DBRS Confirms Class A-1 of Wrightwood Capital Real Estate CDO 2005-1
CMBSDBRS Limited (DBRS) has today confirmed the rating of the Commercial Mortgage Pass-Through Certificates, Series 2005-C1, Class A-1 (Class A-1) of Wrightwood Capital Real Estate CDO 2005-1 Ltd. and Wrightwood Capital Real Estate CDO 2005-1 LLC (collectively, Wrightwood Capital Real Estate CDO 2005-1) at BBB (low) (sf). The trend is Stable. The initial rating was issued on April 30, 2014, at the request of an investor and coincides with today’s confirmation by DBRS of the Commercial Mortgage Pass-Through Certificates, Series 2005-1, Class A-R (Class A-R), as the classes share the same loss profile within the transaction’s waterfall.
Wrightwood Capital Real Estate CDO 2005-1 is a static cash transaction (reinvestment period ended in August 2010) originally backed by a portfolio of 24 whole loans or a pari passu senior participation of a whole loan. As of the February 2016 remittance, 16 loans remain in the transaction with an aggregate note balance, including preferred shares, of $282.7 million compared with $650 million at issuance. The current undrawn balance of Class A-R is $54.4 million.
Since the DBRS rating was issued, nine loans have successfully repaid from the trust, including the Mountainside Village Apartments loan (Prospectus ID#9), which repaid following the February 2016 remittance. Eight loans, representing 37.2% of the current pool balance, are scheduled to mature by November 2016, with the borrowers for three of these loans seeking short-term extensions. Two loans are currently in special servicing for maturity default and represent 16.1% of the current pool balance, including the largest loan in the pool, Cherry Creek (Prospectus ID#3). The loan is currently 78.0% occupied, and the borrower is working to recapitalize the asset. The remaining loan in special servicing, Milan Business Center (Prospectus ID#23), is 45.0% occupied, with all excess cash flow being trapped to a suspense account. The servicer has addressed outstanding deferred maintenance issues, with a target date in May 2016 to bring the asset to market. These loans were modeled with an elevated probability of default to reflect their status in special servicing.
Notes:
All figures are in U.S. dollars unless otherwise noted.

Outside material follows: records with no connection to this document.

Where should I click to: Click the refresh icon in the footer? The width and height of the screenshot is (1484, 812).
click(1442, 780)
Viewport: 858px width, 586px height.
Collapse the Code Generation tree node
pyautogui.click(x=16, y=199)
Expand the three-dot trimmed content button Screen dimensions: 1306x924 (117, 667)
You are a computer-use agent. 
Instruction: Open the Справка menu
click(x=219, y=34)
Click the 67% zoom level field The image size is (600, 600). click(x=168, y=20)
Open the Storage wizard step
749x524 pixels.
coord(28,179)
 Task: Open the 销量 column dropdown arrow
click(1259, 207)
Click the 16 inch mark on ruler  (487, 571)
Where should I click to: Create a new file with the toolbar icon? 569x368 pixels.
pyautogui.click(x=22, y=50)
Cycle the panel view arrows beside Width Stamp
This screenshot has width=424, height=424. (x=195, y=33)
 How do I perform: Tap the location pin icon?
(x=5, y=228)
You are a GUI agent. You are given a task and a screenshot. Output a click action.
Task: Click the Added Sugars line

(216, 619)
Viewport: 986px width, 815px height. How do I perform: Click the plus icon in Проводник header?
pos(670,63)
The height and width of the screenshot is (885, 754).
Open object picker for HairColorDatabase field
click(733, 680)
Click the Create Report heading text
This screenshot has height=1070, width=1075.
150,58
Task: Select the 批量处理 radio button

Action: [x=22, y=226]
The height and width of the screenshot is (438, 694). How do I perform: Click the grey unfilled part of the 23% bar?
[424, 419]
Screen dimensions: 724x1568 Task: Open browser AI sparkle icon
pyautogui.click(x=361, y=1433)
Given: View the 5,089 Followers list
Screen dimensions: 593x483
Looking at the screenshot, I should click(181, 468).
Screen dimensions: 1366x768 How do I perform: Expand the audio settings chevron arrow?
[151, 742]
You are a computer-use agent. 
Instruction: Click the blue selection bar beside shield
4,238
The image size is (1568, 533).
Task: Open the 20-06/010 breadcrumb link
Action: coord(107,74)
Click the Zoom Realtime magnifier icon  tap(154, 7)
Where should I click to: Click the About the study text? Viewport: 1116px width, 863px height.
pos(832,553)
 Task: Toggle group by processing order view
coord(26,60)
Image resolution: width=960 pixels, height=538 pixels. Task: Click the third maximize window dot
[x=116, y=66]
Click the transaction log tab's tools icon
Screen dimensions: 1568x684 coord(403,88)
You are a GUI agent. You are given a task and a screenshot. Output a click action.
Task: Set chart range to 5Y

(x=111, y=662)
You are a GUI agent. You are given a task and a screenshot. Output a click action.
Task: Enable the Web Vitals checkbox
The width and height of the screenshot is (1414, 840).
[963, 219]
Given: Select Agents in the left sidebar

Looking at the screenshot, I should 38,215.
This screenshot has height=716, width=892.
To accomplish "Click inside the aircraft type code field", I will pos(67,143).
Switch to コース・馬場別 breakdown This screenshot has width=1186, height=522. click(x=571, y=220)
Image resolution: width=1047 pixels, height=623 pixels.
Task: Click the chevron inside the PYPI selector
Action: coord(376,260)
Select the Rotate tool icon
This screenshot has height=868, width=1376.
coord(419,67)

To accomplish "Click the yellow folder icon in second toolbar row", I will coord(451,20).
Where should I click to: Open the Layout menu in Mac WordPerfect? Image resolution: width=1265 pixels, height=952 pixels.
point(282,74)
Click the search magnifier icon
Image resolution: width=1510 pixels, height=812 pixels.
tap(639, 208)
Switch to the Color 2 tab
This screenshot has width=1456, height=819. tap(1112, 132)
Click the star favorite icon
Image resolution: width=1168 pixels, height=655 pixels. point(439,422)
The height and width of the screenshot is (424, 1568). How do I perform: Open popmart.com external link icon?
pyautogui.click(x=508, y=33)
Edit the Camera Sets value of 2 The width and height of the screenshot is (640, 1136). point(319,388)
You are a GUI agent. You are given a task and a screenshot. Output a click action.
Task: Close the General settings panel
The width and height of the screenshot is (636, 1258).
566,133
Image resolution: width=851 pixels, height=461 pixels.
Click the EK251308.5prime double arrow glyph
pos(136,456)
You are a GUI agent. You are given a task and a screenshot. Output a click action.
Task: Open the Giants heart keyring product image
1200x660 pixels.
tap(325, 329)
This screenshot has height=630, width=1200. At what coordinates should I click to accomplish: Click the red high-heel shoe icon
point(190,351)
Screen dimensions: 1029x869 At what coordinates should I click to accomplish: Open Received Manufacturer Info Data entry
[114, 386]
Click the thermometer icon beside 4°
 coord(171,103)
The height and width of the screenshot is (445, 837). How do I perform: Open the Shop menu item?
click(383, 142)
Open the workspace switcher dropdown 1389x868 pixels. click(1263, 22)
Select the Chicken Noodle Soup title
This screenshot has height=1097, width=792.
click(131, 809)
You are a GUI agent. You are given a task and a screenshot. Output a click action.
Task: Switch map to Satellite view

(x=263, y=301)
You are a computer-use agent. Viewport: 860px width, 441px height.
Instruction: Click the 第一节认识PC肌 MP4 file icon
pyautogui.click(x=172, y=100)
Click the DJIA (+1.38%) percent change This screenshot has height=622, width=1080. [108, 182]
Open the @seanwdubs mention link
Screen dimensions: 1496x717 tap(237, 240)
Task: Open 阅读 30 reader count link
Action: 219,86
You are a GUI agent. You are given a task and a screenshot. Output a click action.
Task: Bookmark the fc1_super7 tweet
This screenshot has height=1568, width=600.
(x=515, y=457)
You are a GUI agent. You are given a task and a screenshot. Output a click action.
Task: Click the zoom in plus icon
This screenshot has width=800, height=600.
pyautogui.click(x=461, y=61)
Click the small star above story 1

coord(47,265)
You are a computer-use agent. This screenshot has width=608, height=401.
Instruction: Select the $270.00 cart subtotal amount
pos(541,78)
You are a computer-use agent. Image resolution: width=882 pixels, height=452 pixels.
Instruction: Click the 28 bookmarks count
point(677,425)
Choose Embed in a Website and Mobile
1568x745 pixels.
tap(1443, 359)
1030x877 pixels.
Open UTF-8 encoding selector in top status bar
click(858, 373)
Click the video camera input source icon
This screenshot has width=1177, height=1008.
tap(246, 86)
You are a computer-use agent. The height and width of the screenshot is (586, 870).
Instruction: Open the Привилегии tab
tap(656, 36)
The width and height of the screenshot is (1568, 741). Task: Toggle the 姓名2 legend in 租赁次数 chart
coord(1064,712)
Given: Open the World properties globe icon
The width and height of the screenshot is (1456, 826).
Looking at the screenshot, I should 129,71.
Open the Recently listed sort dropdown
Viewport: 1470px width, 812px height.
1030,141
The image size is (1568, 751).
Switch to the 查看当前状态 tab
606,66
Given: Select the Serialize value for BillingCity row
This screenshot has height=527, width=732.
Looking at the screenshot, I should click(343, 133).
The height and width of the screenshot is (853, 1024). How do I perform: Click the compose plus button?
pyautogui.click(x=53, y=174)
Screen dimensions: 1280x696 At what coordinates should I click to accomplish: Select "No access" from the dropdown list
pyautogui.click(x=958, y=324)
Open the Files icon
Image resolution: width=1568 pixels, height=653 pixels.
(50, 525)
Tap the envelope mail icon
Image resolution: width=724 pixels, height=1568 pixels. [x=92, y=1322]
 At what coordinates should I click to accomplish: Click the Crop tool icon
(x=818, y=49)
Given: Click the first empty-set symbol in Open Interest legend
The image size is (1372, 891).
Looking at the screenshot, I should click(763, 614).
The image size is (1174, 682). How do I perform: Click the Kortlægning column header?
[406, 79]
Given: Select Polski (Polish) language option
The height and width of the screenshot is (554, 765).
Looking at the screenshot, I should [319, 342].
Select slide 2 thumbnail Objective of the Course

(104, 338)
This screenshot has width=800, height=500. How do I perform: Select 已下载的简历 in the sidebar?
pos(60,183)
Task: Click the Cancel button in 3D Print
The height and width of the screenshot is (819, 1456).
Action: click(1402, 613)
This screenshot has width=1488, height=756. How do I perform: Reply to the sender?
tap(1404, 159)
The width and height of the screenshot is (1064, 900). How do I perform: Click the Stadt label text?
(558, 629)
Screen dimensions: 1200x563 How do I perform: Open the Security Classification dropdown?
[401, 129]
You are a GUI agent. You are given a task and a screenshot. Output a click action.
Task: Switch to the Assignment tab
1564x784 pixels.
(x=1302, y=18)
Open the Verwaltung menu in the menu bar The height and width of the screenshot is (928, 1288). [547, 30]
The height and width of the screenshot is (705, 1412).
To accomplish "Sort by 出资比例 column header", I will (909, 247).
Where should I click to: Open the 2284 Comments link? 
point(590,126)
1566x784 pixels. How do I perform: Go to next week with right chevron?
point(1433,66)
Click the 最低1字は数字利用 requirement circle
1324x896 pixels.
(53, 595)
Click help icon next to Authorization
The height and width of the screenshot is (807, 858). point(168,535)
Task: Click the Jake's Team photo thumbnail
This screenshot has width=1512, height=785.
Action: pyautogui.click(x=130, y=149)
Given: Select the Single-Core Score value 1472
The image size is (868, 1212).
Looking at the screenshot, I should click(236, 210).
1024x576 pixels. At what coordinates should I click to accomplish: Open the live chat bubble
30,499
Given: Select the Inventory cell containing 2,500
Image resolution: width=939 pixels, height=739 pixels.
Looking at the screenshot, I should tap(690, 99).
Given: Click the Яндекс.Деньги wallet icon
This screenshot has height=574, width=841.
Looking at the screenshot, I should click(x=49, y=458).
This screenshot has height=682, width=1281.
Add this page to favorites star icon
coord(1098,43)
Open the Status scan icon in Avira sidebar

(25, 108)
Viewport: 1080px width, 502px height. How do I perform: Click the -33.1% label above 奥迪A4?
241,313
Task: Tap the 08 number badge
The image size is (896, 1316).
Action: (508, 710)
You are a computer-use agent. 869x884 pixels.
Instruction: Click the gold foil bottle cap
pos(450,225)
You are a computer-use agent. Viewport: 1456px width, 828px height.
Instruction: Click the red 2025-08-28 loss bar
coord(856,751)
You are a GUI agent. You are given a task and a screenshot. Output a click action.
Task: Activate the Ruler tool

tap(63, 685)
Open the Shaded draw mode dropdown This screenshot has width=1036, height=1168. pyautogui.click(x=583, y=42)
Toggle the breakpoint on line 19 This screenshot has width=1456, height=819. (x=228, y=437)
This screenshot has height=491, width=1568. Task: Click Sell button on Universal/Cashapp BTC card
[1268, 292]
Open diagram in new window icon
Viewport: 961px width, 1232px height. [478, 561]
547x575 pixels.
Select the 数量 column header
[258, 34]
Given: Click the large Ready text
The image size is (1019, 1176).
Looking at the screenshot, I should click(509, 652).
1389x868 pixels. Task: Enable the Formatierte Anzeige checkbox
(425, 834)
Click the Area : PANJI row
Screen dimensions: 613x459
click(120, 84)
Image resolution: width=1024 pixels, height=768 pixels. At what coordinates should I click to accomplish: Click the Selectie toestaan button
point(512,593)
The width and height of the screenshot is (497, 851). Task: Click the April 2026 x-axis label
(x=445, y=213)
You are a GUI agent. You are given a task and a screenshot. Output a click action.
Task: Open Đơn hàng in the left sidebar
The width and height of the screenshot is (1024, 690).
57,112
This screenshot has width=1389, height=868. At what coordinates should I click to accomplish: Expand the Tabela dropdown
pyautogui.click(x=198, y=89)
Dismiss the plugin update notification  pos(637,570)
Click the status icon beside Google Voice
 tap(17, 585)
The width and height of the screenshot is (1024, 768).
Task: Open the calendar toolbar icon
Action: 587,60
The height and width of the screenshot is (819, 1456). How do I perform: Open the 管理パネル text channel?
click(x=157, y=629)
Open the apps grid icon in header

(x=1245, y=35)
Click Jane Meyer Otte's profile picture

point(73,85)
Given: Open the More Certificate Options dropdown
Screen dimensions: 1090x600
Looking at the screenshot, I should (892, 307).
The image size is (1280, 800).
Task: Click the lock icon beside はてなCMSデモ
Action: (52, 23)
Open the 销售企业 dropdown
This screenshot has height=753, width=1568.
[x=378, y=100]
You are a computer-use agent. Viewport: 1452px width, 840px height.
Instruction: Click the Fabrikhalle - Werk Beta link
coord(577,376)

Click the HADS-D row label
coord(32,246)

The related regulatory disclosures pursuant to the National Instrument 25-101 Designated Rating Organizations are hereby incorporated by reference and can be found by clicking on the link to the right under Related Research or by contacting us at info@dbrs.com.
This rating is endorsed by DBRS Ratings Limited for use in the European Union.
The applicable methodologies are North American CMBS Rating Methodology (March 2016) and CMBS North American Surveillance (December 2015), which can be found on our website under Methodologies.